La medicina non sa quale sia il preciso confine tra la vita e la morte: nemmeno dopo diciassette anni di osservazione. Alcuni dicono che la morte sopraggiunge quando il cuore smette di funzionare; altri, quando cessa la respirazione; altri ancora, quando l'elettroencefalogramma diventa piatto. La realtà è che non lo sanno; e tanto meno lo può decidere una scienza puramente materialistica, la quale nel fenomeno vita non vede null'altro che un complesso di organi al lavoro, di vene ed arterie che pompano il sangue, di fenomeni metabolici, di impulsi elettrici del cervello.
Noi, però, siamo qualcosa di più della somma dei nostri organi, qualche cosa di più del nostro corpo. C'è un mistero, in noi e intorno a noi, di cui la vita è una straordinaria manifestazione. Davanti a un tale mistero, dovremmo imparare a parlare a bassa voce e a camminare in punta di piedi.
Il mistero è, per definizione, qualcosa di più grande di noi.
Dunque, noi non abbiamo il diritto di staccare la spina, perché colui che è più piccolo non può arrogarsi il potere di decidere il destino di ciò che lo sovrasta.
È un mistero che, talvolta, ci sconvolge e ci fruga sino al fondo all'anima, per vedere fino a che punto siamo capaci di farci piccoli e accoglienti: cioè fino a che punto siamo capaci di amare.
Amore è accoglienza, apertura, condivisione e compassione; non può essere rifiuto od  allontanamento, e sia pure per una forma di pietà.

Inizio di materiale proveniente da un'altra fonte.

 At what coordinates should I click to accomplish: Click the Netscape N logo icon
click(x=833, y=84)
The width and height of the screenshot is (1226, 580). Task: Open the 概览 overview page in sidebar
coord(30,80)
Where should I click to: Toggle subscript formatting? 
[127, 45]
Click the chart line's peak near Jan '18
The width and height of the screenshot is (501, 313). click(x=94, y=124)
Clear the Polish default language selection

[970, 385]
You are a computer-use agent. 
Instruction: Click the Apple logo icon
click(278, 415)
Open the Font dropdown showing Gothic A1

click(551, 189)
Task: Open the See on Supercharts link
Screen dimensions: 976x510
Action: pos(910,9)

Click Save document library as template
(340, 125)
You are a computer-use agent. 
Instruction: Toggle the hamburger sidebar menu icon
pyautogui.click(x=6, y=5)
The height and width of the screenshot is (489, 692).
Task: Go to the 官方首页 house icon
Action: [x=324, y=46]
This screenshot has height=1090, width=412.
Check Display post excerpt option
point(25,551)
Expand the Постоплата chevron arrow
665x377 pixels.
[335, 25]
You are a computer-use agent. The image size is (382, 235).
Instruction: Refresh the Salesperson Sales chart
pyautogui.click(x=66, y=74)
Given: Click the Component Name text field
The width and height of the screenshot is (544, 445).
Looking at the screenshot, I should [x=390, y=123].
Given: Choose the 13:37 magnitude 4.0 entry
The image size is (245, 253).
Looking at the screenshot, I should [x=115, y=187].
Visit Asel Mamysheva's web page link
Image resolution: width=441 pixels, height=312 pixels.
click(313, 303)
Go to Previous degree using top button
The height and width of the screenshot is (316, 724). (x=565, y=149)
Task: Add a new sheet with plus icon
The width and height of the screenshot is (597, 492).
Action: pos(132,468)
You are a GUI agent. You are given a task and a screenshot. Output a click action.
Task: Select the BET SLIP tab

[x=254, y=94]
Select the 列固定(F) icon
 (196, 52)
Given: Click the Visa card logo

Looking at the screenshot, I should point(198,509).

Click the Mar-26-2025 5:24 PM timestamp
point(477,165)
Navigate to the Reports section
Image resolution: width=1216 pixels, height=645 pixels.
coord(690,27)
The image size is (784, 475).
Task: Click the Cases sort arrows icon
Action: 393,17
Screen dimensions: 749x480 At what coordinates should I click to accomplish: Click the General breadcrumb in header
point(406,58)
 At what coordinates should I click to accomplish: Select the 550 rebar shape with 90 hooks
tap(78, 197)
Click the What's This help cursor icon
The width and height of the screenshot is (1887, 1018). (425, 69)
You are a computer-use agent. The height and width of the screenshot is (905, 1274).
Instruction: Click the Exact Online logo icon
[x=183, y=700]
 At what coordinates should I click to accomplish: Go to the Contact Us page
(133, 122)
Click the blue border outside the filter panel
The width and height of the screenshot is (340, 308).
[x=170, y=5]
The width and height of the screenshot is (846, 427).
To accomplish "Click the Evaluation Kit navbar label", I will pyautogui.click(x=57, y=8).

Chi siamo noi per giudicare il mistero della vita e della morte, se non riusciamo neppure a penetrare il mistero del mondo intorno a noi?
È stato detto che, se delle creature aliene molto più evolute di noi stessero interagendo, in questo preciso momento, con la Terra, noi non ce ne accorgeremmo più di quanto uno sciame di formiche si accorgerebbe del ragazzo che, per gioco, ha rovesciato la pietra sotto la quale aveva costruito il proprio formicaio; né riconoscerebbe il piede dell'intruso che ha fatto rotolare quel sasso: tanto piccolo è l'essere umano.
Oppure si pensi a un uccello che drizza le ali verso il cielo: gli basterà salire di poche centinaia di metri per non udire più alcun suono della presenza umana sulla terra: uno dopo l'altro tacerebbero tutti i rumori, da quello delle voci, a quello delle automobili, a quello delle fabbriche; non sentirebbe più nulla: tanto flebile è l'essere umano.
È come se il mistero della vita e della morte fossero scritti in giganteschi caratteri davanti a noi; ma noi non riusciremmo mai a comprendere quel messaggio, perché non saremmo in grado nemmeno di vedere le lettere che lo compongono.
Dunque, prudenza; prudenza e tanta umiltà.
È meglio eccedere in cautela, che correre un rischio: il rischio di lasciar andare una vita umana, senza nemmeno essere stati capaci di udire la parola ch'essa ci sta rivolgendo.